* [WHAT TO PRODUCE]:
Search each line below for "action", then return the lines where it appears.

(Extracted data entries)
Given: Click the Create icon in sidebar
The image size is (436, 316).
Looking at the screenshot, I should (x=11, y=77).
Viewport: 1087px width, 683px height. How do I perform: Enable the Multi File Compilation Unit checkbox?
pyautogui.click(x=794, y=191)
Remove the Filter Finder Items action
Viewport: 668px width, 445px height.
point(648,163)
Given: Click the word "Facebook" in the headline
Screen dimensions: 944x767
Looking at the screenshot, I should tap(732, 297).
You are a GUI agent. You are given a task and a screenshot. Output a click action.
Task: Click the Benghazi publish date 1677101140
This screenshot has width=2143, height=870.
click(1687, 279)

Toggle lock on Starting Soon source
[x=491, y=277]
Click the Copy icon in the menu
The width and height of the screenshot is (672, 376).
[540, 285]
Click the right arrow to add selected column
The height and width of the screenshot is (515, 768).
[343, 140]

* [WRITTEN ANSWER]:
Remove the Filter Finder Items action
You are a GUI agent. You are given a task and a screenshot. Output a click action.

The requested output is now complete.